All records, exactly as written, minus the pictures: copy them out.

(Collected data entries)
◇ ◇ ◇ ◇ ◇ ◇ ◇

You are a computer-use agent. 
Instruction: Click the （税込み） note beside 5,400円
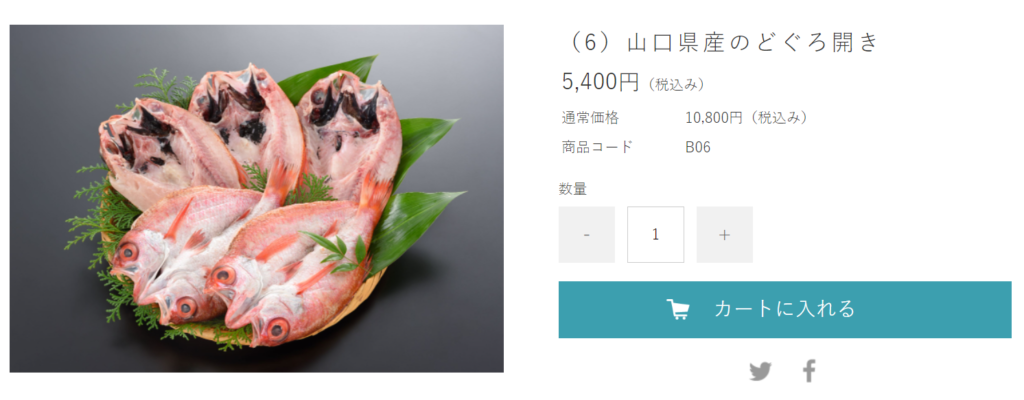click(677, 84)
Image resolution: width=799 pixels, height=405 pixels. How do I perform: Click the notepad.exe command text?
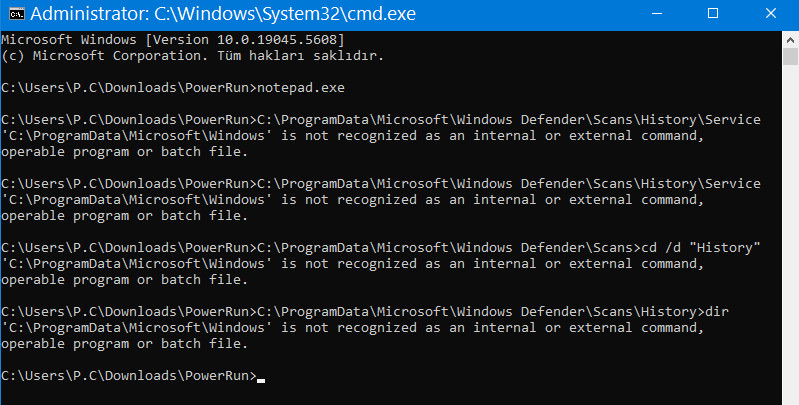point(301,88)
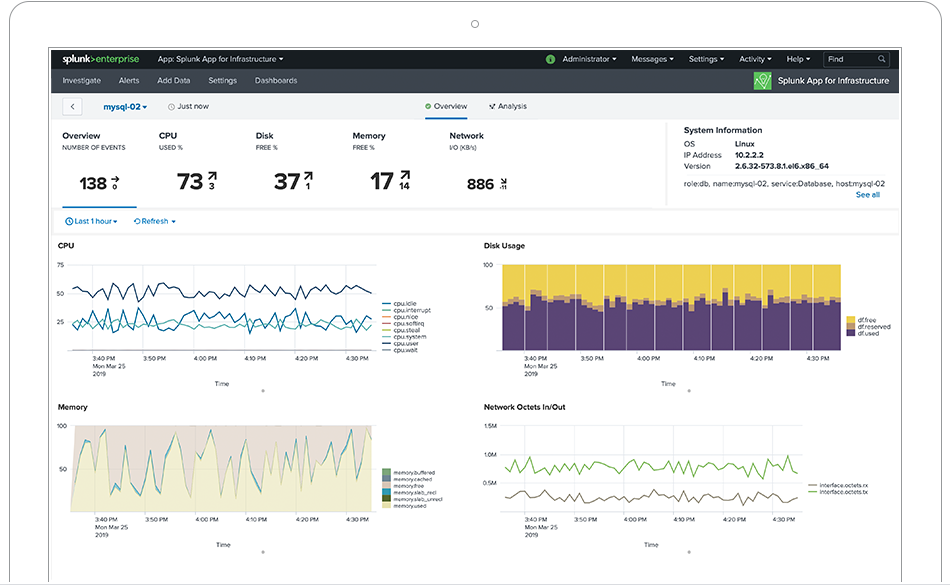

◇ ◇ ◇ ◇ ◇ ◇ ◇

▶ **Reply to the task**
You are a computer-use agent. 
Instruction: Click the （税込み） note beside 5,400円
click(677, 84)
Image resolution: width=799 pixels, height=405 pixels. How do I perform: Click the notepad.exe command text?
point(301,88)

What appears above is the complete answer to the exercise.